Selected extract =>
○ ○ ○ ○

Note 12 — Commitments

In May 2013, the Company entered into an agreement to purchase the ViaSat-2 satellite from The Boeing Company (Boeing) at a price of approximately $358.0 million, plus an additional amount for launch support services to be performed by Boeing. In April 2017, subsequent to the fiscal year end, the satellite construction agreement was amended to replace the remaining milestone payments for the satellite under the agreement with approximately $21.0 million of in-orbit satellite performance incentives payments, excluding interest, payable monthly over a nine-year period commencing one month after the completion of in-orbit testing, subject to the continued satisfactory performance of the satellite.

In July 2016, the Company entered into two separate agreements with Boeing for the construction and purchase of two ViaSat-3 class satellites and the integration of ViaSat’s payload technologies into the satellites at a price of approximately $368.3 million in the aggregate (subject to purchase price adjustments based on factors such as launch delay and early delivery), plus an additional amount for launch support services to be performed by Boeing. In addition, under one of these agreements, the Company has the option to order up to two additional ViaSat-3 class satellites. These agreements supersede the prior limited authorization to proceed which was entered into during the fourth quarter of fiscal year 2016. The first ViaSat-3 class satellite is expected to provide broadband services over the Americas, and the second is expected to provide broadband services over Europe, Middle East and Africa.

○ ○ ○ ○

Extracted records =>
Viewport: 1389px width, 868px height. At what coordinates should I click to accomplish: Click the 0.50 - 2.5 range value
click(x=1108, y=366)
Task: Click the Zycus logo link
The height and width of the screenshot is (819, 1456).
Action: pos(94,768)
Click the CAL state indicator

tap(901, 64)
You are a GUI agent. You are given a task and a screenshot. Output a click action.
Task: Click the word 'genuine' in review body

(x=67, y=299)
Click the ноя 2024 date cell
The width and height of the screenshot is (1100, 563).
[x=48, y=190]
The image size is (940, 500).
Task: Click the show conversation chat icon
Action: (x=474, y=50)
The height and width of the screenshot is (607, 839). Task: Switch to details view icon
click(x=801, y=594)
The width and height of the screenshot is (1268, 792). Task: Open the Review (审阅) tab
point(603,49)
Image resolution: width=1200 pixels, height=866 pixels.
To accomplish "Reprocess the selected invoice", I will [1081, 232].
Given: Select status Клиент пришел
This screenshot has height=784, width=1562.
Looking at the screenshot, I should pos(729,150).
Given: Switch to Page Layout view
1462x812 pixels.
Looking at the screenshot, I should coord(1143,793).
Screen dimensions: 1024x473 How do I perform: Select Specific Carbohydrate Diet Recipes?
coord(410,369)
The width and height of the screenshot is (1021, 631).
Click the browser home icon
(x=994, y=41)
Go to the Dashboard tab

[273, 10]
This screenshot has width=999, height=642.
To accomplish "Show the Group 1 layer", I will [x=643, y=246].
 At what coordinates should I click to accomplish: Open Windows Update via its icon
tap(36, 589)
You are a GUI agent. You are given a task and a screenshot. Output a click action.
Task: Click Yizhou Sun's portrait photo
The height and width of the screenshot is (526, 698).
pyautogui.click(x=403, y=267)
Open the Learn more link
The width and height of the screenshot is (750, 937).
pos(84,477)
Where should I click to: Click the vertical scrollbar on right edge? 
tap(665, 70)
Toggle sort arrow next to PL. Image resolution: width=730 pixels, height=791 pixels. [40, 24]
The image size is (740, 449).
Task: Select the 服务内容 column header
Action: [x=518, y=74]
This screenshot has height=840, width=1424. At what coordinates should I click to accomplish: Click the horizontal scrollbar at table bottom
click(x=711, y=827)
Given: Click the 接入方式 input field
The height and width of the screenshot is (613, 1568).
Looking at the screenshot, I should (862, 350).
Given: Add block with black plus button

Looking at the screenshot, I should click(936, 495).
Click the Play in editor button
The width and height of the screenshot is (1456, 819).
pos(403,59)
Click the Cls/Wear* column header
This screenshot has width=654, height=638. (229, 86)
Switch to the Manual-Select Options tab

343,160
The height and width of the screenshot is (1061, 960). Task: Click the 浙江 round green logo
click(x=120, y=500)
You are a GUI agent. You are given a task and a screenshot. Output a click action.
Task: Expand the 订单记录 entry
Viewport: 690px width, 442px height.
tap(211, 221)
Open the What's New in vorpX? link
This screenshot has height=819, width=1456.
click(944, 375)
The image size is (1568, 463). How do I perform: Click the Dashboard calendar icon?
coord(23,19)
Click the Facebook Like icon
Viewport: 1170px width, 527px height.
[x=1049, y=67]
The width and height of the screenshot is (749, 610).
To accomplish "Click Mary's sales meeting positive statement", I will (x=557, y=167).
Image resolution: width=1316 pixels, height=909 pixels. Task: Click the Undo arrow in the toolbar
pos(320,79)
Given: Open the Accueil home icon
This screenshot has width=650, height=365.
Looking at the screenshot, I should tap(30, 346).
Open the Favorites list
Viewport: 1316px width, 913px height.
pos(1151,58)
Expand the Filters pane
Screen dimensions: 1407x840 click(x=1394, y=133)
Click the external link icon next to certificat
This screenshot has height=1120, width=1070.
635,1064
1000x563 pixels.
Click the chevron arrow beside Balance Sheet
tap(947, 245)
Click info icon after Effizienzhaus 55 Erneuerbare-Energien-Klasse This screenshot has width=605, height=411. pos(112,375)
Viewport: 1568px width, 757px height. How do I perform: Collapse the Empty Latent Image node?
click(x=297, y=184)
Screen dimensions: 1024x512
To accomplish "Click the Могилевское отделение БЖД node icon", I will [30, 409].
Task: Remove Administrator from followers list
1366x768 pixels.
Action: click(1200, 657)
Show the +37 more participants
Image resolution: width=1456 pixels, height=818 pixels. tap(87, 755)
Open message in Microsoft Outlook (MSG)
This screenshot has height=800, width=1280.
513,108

○ ○ ○ ○

Problem statement => Can you duplicate the commitments note word for word from "In May 2013, the" to "of the satellite."? The material plays no part in what comes next.

The response =>
In May 2013, the Company entered into an agreement to purchase the ViaSat-2 satellite from The Boeing Company (Boeing) at a price of approximately $358.0 million, plus an additional amount for launch support services to be performed by Boeing. In April 2017, subsequent to the fiscal year end, the satellite construction agreement was amended to replace the remaining milestone payments for the satellite under the agreement with approximately $21.0 million of in-orbit satellite performance incentives payments, excluding interest, payable monthly over a nine-year period commencing one month after the completion of in-orbit testing, subject to the continued satisfactory performance of the satellite.